►

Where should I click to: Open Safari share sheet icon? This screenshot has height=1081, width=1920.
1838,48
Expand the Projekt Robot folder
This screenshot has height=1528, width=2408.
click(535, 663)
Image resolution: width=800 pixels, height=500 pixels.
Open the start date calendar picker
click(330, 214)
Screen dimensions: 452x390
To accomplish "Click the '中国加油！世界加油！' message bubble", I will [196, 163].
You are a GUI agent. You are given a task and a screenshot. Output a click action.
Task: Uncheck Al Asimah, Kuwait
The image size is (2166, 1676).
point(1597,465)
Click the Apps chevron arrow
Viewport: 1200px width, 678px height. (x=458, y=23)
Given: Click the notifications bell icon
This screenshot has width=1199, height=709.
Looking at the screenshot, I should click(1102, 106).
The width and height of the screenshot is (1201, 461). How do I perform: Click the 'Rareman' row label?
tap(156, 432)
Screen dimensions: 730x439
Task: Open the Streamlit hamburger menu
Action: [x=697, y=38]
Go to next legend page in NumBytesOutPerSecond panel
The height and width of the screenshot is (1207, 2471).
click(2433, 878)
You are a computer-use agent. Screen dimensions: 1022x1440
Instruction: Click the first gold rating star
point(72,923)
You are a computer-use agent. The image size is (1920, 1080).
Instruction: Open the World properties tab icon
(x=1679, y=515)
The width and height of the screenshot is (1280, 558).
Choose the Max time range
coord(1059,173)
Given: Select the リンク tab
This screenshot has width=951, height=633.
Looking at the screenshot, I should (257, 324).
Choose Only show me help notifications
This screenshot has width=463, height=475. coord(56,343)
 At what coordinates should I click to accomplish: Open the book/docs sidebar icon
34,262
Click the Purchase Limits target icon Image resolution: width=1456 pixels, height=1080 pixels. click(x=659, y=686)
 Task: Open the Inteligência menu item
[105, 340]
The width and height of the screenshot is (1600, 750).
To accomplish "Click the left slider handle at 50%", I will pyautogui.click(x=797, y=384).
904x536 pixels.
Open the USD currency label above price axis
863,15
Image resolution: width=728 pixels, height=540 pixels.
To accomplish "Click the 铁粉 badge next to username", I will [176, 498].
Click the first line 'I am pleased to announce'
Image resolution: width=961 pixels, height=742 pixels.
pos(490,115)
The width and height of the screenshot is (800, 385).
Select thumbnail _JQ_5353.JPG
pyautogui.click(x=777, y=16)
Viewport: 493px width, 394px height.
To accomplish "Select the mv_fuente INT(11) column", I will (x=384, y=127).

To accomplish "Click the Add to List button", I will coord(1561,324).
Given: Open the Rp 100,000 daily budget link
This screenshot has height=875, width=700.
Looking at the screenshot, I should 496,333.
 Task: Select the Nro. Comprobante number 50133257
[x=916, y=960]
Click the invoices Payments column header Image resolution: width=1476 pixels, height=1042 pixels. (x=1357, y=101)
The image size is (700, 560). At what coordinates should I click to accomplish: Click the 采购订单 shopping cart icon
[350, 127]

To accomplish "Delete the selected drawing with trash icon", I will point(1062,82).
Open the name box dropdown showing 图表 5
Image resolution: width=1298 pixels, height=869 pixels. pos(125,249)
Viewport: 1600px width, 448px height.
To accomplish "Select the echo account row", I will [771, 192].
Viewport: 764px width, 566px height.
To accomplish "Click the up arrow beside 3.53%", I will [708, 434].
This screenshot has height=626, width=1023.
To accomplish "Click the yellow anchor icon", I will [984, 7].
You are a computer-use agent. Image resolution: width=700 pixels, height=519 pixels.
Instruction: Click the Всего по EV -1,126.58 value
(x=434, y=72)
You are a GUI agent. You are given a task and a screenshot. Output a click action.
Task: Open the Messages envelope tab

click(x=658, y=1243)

◄

Quote the rows word for word, from the first line up to and including the line with "Looking at the screenshot, I should click(1102, 106).".

» **Full answer**
Where should I click to: Open Safari share sheet icon? This screenshot has height=1081, width=1920.
1838,48
Expand the Projekt Robot folder
This screenshot has height=1528, width=2408.
click(535, 663)
Image resolution: width=800 pixels, height=500 pixels.
Open the start date calendar picker
click(330, 214)
Screen dimensions: 452x390
To accomplish "Click the '中国加油！世界加油！' message bubble", I will [196, 163].
You are a GUI agent. You are given a task and a screenshot. Output a click action.
Task: Uncheck Al Asimah, Kuwait
The image size is (2166, 1676).
point(1597,465)
Click the Apps chevron arrow
Viewport: 1200px width, 678px height. (x=458, y=23)
Given: Click the notifications bell icon
This screenshot has width=1199, height=709.
Looking at the screenshot, I should click(1102, 106).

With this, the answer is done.